MPEG-G Standard

The extensive usage of high-throughput deoxyribonucleic acid (DNA) sequencing technologies opens up new perspectives in the treatment of several diseases and enables “precision medicine”. As DNA sequencing technologies produce extremely large amounts of raw data, the ICT costs for the storage, transmission, and processing of DNA sequence data and related information, result to be very high due to the lack of universal standards preventing timely application of effective treatments.

The MPEG-G standard jointly developed by MPEG and ISO Technical Committee for biotechnology standards (ISO TC 276/WG 5) is the first international standard to address and solve the problem of efficient and cost-effective handling of genomic data by providing, not only new compression and transport technologies, but also a family of standard specifications associating relevant information in the form of metadata and a rich set of Application Programming Interfaces (APIs) for building a full ecosystem of interoperable applications and services capable of efficiently processing sequencing data.

At its 122nd meeting, MPEG promoted its core set of MPEG-G specifications, i.e., transport and compression technologies, to Draft International Standard (DIS) stage. Such parts of the standard provide new transport technologies (ISO/IEC 23092-1) and compression technologies (ISO/IEC 23092-2) supporting rich functionality for the access and transport including streaming of genomic data by interoperable applications. This will enable the industry to rely on a final specification in October 2018. Reference software (ISO/IEC 23092-4) and conformance (ISO/IEC 23092-5) will reach this stage in the next 12 months.

Beside standardization achievements, a workshop on the “applications of genomic information processing” has been held in conjunction with the 122nd MPEG meeting discussing requirements, open problems of genome information processing, and solutions provided by MPEG-G standards. Use cases representative of selective remote access with streaming and the execution of the Genome Analysis Toolkit (GATK) and equivalent processing pipelines using sequencing data in MPEG-G compressed forms have also been demonstrated.
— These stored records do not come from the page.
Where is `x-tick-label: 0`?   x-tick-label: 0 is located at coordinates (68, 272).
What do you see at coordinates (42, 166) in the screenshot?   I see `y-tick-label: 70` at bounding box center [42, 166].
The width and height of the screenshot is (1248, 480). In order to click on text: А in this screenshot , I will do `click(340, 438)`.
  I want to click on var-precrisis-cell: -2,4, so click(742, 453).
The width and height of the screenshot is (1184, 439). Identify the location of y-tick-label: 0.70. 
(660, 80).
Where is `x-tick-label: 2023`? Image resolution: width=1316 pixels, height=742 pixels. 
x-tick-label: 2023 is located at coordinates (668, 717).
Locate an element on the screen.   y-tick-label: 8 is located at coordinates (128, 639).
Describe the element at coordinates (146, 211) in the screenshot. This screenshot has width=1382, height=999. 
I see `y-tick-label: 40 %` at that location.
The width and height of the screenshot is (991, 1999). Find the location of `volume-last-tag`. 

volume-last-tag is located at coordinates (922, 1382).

Genomic Information Representation Metadata

A workshop on applications of genomic information processing has been held on 18th April 2018 co-located with the 122nd MPEG meeting in San Diego.

The Workshop explored the opportunities for improved genome sequencing data processing services enabled by the availability in late 2018 of an ISO standard called MPEG-G on the compression of genomic information and its impact on the relevant industry.

Specifically the workshop addressed:

  • The perspectives and potential of genomic information usage in medicine and public health
  • The vision of interdisciplinary approaches to the analysis of genome sequencing data
  • The challenges for the generation and management of very large volumes of genome sequencing data
  • The status, progresses of sequencing technology and associate data generation features
  • The reasons for supporting seamless availability and exchange of genome sequencing data for improving scientific progress yielded by wider data volume analysis
  • A status report on the development of the ISO genomic compression standard and an overview of its new features and performance

Venue:
San Diego Marriott La Jolla, 4240 La Jolla Village Drive
San Diego, CA 92037, United States
(see also the 122nd MPEG meeting for more details)

Organizing Committee:
Joern Ostermann (TNT-LUH), Claudio Alberti (GenomSys), Rongshan Yu (Aginome Scientific), Tom Paridaens (imec and UGent)

Program

Start End What Who
12:30 13:00 Registration  
13:00 13:15 Welcome & workshop goals  
13:15 13:40 “Genome and medical information portability, retrieval and analysis” Amalio Telenti (Scripps Research Institute, USA)
13:40 14:05 “From womb to tomb sequencing: on the advantages on bringing multidisciplinary R&D to develop standards and analytics” Ioannis Xenarios, (SIB Switzerland)
14:05 14:30  “Future of Genomics and Big Data” Dawn Barry (Luna DNA, USA)
14:30 14:55 “Generation and Management of Large Sequence Files: Perspectives from the DNA Sequencing Core” Alvaro G. Hernandez (UIUC DNA Services, USA)
14:55 15:10 Presentation of demonstrations GenomSys, Aginome Scientific
15:10 15:40 Demo session and Coffee Break  
15:40 16:05 “The role of compression in the genomics data life cycle” Come Raczy (Illumina Inc., USA)
16:05 16:30 Genomics at Rady’s Children Hospital San Diego Ray Veeraraghavan (Rady’s Children Hospital San Diego, USA)
16:30 16:55 “An overview of the MPEG-G standard for the compression and processing of genomic sequencing data” Marco Mattavelli (EPFL, Switzerland)

Demonstrations of genome sequencing data processing prototypes and products

Co-located with the workshop GenomSys and Aginome Scientific showed demos, prototypes and products related to genome sequencing data processing analytics, compression and storage.